Beijing's acting schools attract an increasing number of foreign applicants who have ambitions to realize their dreams in China. Grace Lee Grant from the United States.
The feverish ambitions of young Chinese seeking entry to the prosperous film industry also infects foreigners, especially those with Asian roots.
This year, the Beijing Film Academy, regarded as the cradle for film stars in China, received 25 applications from across the world, up from last year's 18.
"There are more opportunities for Asian faces in China than in the United States," says 17-year-old Chinese-American Grace Lee Grant, who has applied to two Chinese film institutions.
The 2012 Miss California's Outstanding Teen has been impressive as a ballerina, but due to an ankle injury, she decided to focus on acting just one month ago and flew to China directly to take the entrance exams and interviews required by film institutions.

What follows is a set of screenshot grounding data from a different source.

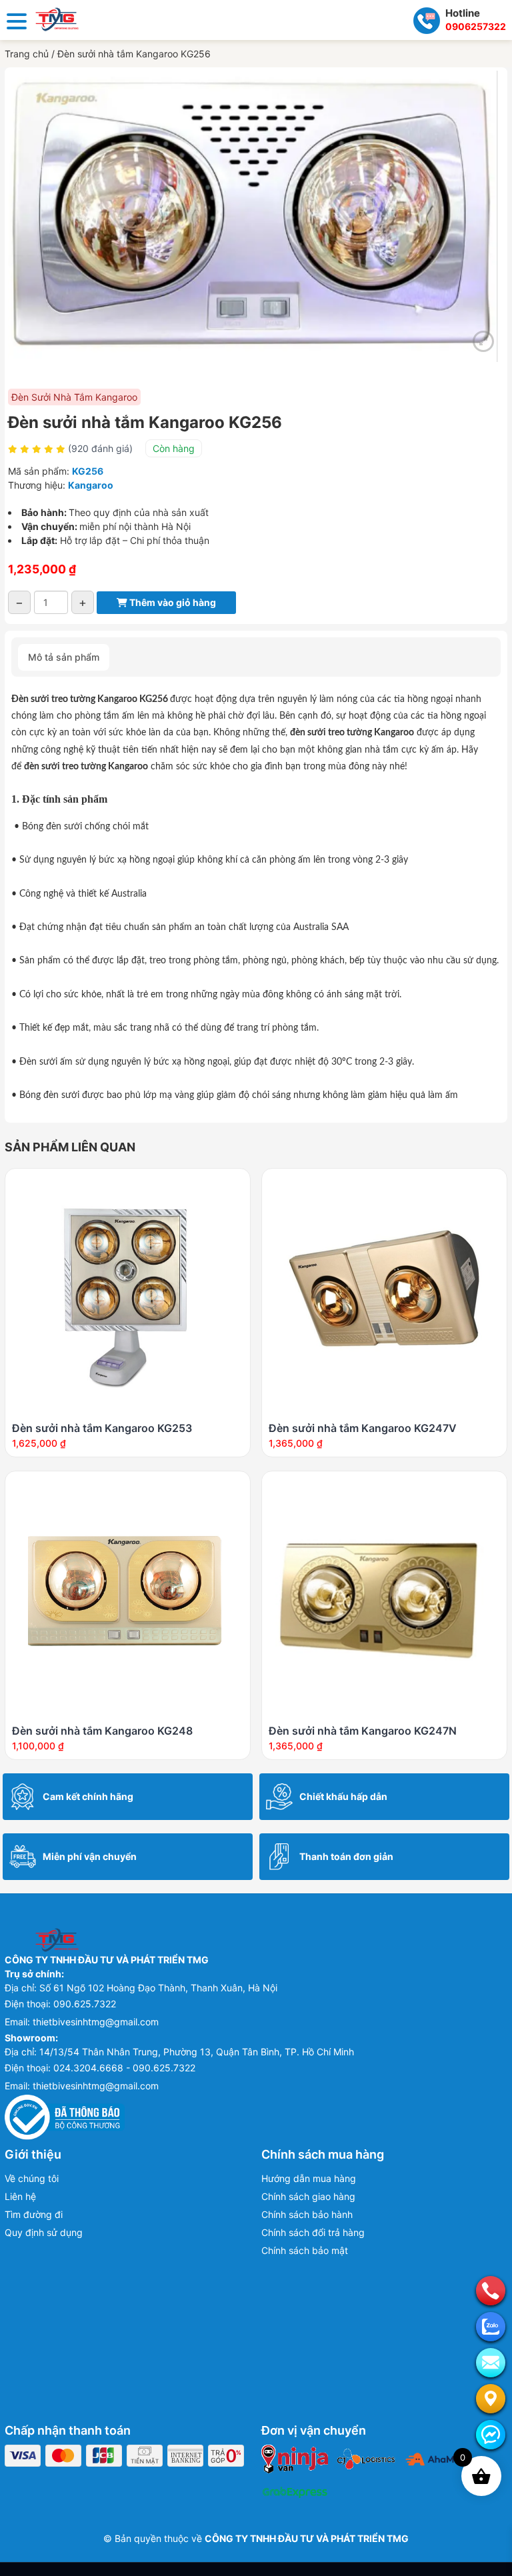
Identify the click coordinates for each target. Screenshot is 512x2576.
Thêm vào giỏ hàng (171, 602)
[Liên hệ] (490, 2398)
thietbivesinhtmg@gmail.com (96, 2021)
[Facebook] (490, 2434)
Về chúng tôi (32, 2178)
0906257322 (475, 26)
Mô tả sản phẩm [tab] (63, 657)
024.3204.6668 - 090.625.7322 (124, 2067)
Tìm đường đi (34, 2214)
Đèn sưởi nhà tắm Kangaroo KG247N (363, 1730)
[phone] (490, 2290)
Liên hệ (20, 2196)
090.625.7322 (84, 2003)
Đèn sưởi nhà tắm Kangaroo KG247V (363, 1428)
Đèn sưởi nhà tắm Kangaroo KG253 (102, 1428)
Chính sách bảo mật (304, 2250)
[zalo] (490, 2326)
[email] (490, 2362)
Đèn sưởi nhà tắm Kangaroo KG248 (102, 1730)
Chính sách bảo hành (307, 2214)
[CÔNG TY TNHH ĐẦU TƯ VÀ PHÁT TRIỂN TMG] (57, 18)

It's her fourth visit to the country.
"I can speak Chinese well but can only read a little," says Grant, adding that she still has difficulty understanding Chinese culture despite her ethnic-Chinese family.
Before she flew to China, Grant's father helped her practice Chinese for one month.
"I had heard Chinese applicants trained a long time for the entrance exam, but I believe my ballet will help me stand out," says Grant, who played a role in the San Francisco Ballet's Nutcracker.
For Mia Thayer, it was an incredible experience to stand with 30 applicants in a room to read poems one by one during an initial test held by the Central Academy of Drama.